Maybe it's that I'm an old fart and my opinions are from the last century.
Should the band or performers on stage at least try to dress in better attire than the audience they are performing in front of? All the bands I played for had a 'dress code' where we wore 'uniforms' that unified our appearance and made us look like a band. It seems, from any bands I've seen lately, that the members were picked at random from the audience - shorts, worn jeans, sandals, baseball caps, logo T shirts (some with profanity), drinking alcohol on stage (or while playing), smoking, sitting on amps...... Wedding bands and corporate entertainers are the only ones that look the part. About the only bands that could dress down would be punk or other anti-social outfits - at least they match the message they mean to convey.
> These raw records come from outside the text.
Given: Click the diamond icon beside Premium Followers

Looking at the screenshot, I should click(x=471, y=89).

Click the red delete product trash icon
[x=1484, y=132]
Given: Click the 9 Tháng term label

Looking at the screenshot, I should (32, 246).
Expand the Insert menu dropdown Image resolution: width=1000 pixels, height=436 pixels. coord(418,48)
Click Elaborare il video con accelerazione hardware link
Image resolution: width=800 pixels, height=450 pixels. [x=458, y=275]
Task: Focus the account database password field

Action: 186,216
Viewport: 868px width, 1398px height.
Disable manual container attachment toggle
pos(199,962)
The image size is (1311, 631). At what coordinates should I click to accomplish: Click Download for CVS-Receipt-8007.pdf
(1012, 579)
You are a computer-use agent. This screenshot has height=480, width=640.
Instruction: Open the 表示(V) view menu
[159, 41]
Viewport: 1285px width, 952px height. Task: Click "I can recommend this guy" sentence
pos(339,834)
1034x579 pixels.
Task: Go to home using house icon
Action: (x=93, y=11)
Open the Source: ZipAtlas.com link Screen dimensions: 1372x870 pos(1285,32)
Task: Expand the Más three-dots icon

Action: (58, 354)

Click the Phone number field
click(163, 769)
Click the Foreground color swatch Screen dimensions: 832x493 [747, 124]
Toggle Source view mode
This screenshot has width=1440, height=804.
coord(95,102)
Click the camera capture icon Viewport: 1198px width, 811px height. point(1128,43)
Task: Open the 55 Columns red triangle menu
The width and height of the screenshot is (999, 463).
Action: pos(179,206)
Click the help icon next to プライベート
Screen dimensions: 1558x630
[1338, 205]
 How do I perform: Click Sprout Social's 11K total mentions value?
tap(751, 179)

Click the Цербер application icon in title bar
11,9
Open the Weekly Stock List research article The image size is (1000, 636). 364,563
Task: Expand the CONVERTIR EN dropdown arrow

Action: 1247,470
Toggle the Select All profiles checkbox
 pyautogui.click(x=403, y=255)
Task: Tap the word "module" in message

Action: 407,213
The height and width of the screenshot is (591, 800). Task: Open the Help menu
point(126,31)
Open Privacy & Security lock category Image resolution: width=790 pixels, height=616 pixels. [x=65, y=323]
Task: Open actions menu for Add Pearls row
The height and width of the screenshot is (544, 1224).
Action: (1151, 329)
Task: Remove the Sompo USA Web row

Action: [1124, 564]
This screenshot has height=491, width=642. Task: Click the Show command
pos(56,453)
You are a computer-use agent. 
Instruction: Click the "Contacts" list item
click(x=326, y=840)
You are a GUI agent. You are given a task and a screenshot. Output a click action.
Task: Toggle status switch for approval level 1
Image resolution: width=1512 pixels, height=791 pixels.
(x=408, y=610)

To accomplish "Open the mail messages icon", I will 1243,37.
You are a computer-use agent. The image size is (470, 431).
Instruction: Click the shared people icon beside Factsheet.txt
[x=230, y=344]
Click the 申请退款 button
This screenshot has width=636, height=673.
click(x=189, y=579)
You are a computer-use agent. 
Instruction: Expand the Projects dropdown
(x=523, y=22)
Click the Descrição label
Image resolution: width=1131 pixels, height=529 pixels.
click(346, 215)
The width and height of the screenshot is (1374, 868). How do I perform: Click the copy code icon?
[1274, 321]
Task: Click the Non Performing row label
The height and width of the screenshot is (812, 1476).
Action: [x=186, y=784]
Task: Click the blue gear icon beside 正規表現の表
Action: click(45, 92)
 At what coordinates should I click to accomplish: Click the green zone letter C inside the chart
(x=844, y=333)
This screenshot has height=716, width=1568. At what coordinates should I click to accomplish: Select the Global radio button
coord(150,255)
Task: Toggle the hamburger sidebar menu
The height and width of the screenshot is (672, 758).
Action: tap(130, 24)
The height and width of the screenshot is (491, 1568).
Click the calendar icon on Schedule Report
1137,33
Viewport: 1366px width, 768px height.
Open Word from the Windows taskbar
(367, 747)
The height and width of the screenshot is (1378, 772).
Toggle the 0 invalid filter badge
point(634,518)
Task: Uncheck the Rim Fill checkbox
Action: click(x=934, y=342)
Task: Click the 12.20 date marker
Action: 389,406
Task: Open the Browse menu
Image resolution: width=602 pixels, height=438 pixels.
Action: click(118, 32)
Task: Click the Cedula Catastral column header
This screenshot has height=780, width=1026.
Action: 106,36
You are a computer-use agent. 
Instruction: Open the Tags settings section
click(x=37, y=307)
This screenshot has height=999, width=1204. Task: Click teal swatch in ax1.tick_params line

If you're playing for an immature audience - who cares, right?

_It's early AM and still a bit hung over and mentally impaired._Old man Yelling at Clouds, doncha know


----------



## Adcandour (Apr 21, 2013)

The less 'dressed up' or 'in uniform', the better for me.

It seems like less of a brand and dressing up always seemed cheesy to me.

I _did_ think Kiss was badass when I was a kid though, but that's about it.


----------



## Mooh (Mar 7, 2007)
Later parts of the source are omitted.